March 30, 2009 eCos 3.0 final release
/ incorporates many recent contributions to the public eCos project including:

/snip/

* PPP, SNTP client, VNC server, and enhanced HTTP server for FreeBSD TCP/IP stack
I note, with slightly off-topic interest, that eCos also runs on M68k/Coldfire and PPC }:)

 

Gorgonops

Moderator
Staff member
I suppose it might be possible (long shot) to set up the module to act as an Appletalk bridge by writing a custom firmware for it. / port something like NetaTalk / emulate an Localtalk node. Considering the CPU is probably going to be something like a Rabbit, PIC, or eZ80 with a few kilobytes of RAM and 32k-128k of Flash it's going to be really tight.)
WiFly:

* 32 bit CPU, 128kB RAM, 2MB ROM, 1MB (8Mb) Flash, firmware upload by FTP over WiFi or UART.

* ECOS OS, TCP/IP, WPA2, DHCP, UDP, DNS, ARP, ICMP

Further thoughts: if you leave aside Appletalk access, and wish to connect the client to the net via any random WiFi network, could you skip the Netatalk part and have the module emulate a standard modem, and the "dial-in" server? FTP could be used for Mac-to-Mac transfers. I don't understand all the TLAs included in the WiFly software stack, but is it any of it helpful?
Wow. The CPUs in the WiFi devices are a lot more powerful then the ones in the Ethernet ones I've seen...

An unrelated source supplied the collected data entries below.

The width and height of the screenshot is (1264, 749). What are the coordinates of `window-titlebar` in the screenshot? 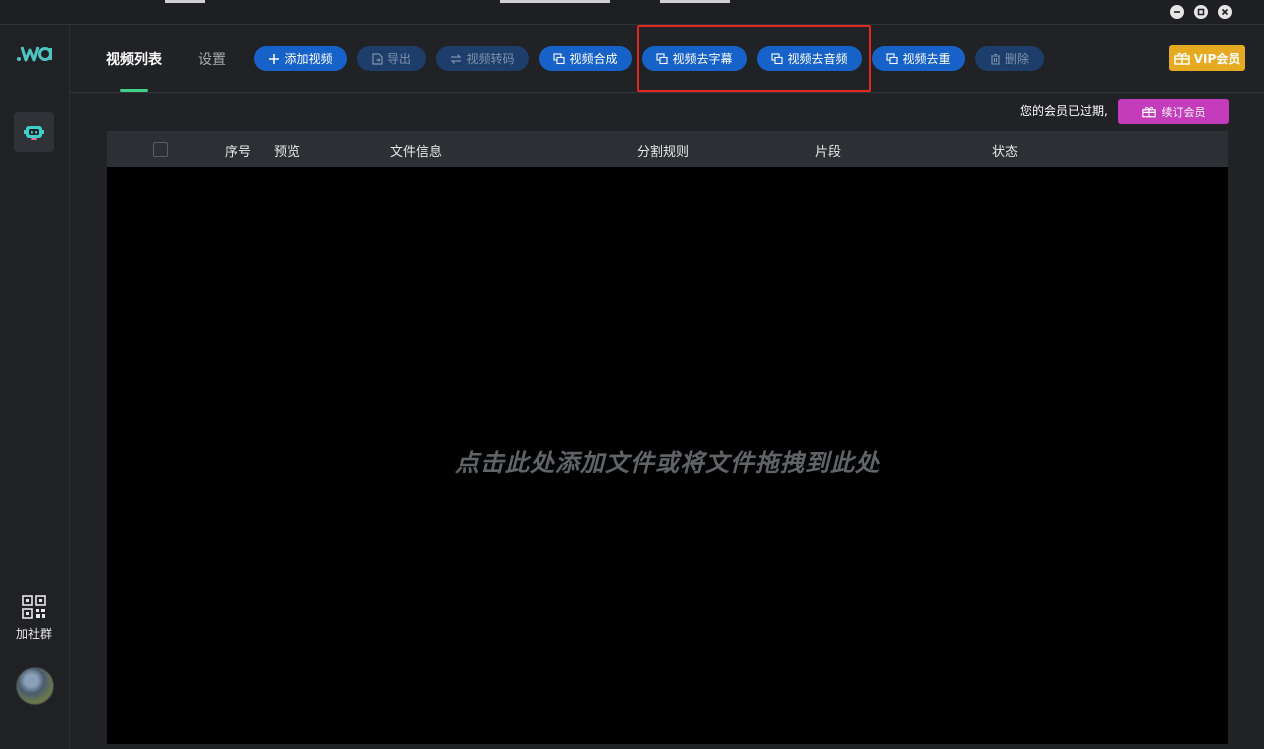 It's located at (632, 12).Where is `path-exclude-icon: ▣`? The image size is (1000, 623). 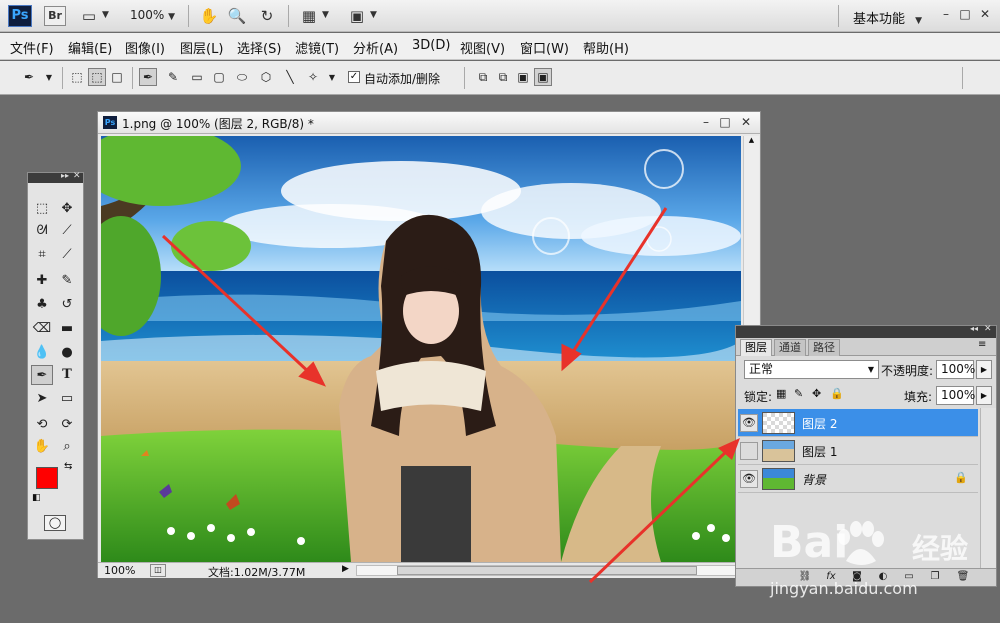 path-exclude-icon: ▣ is located at coordinates (543, 77).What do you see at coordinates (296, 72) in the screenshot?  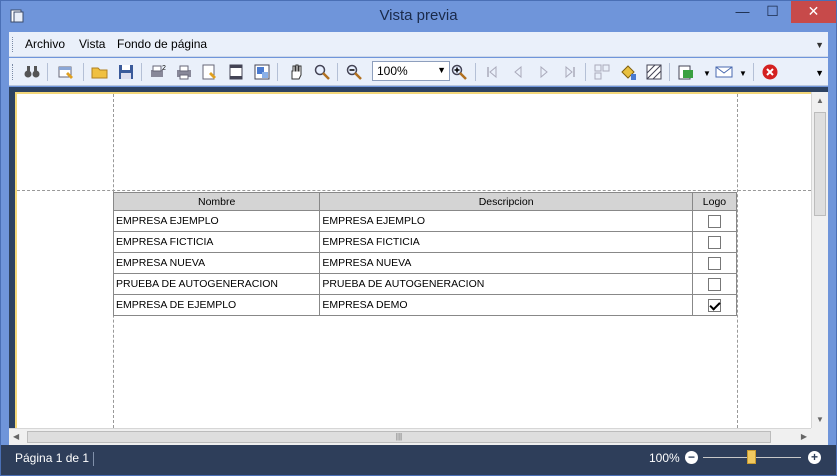 I see `hand-tool-icon` at bounding box center [296, 72].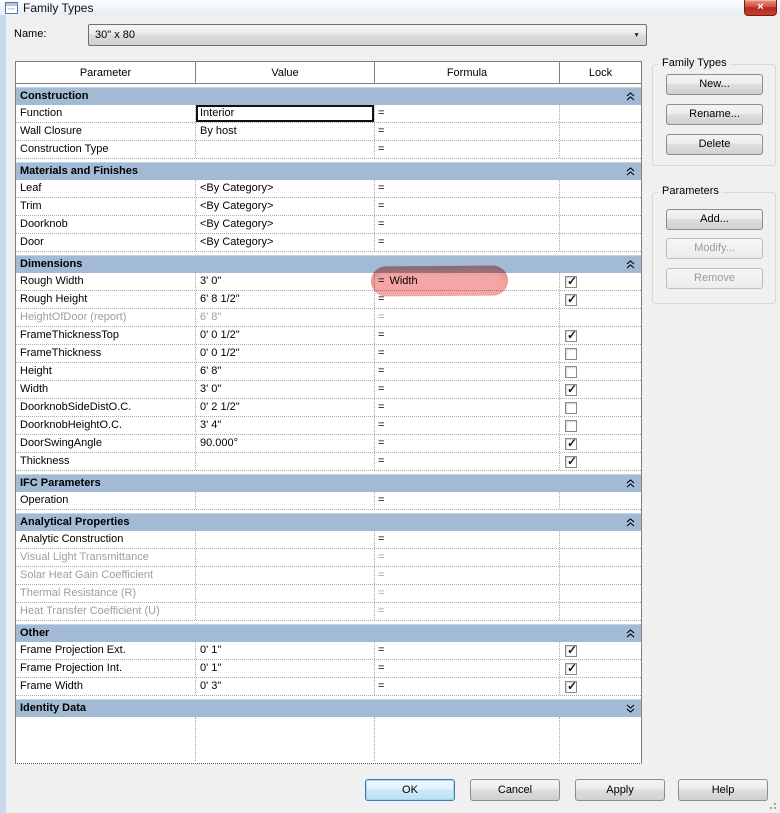  Describe the element at coordinates (714, 278) in the screenshot. I see `remove-parameter-button: Remove` at that location.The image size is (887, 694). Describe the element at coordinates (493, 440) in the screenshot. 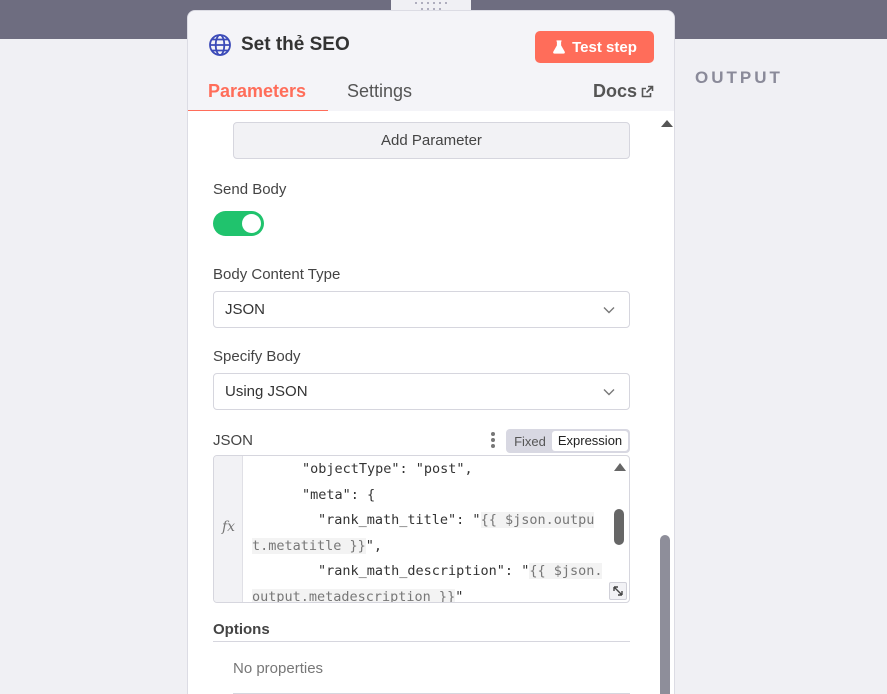

I see `more-options-icon` at that location.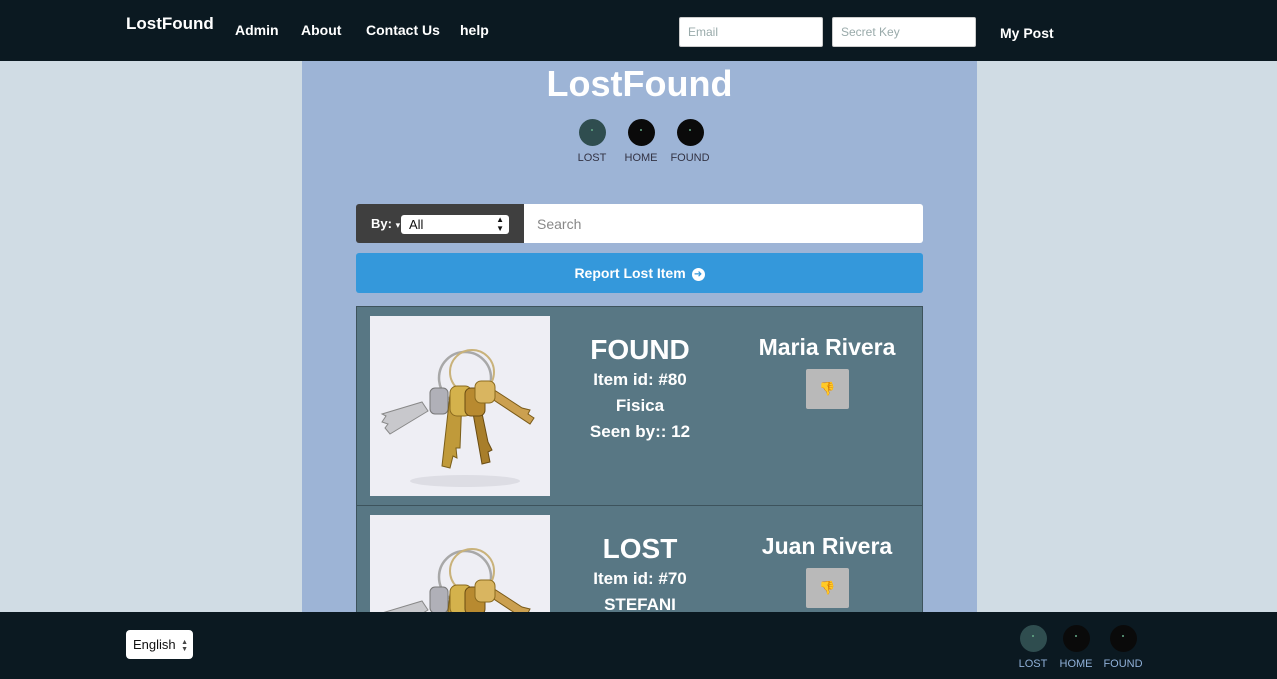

With that much power/space it probably would be doable to run a PPP or SLIP daemon on the serial side and bridge/NAT out the network side. eCos' TCP/IP stack is apparently lifted straight out of FreeBSD and includes PPP. It the WiFly comes with sufficient source and documentation to spin your own firmware it'd be a reasonable possibility. It's still an order of magnitude more involved then using it as a "dumb modem" with a stock firmware, but not completely pie-in-the-sky.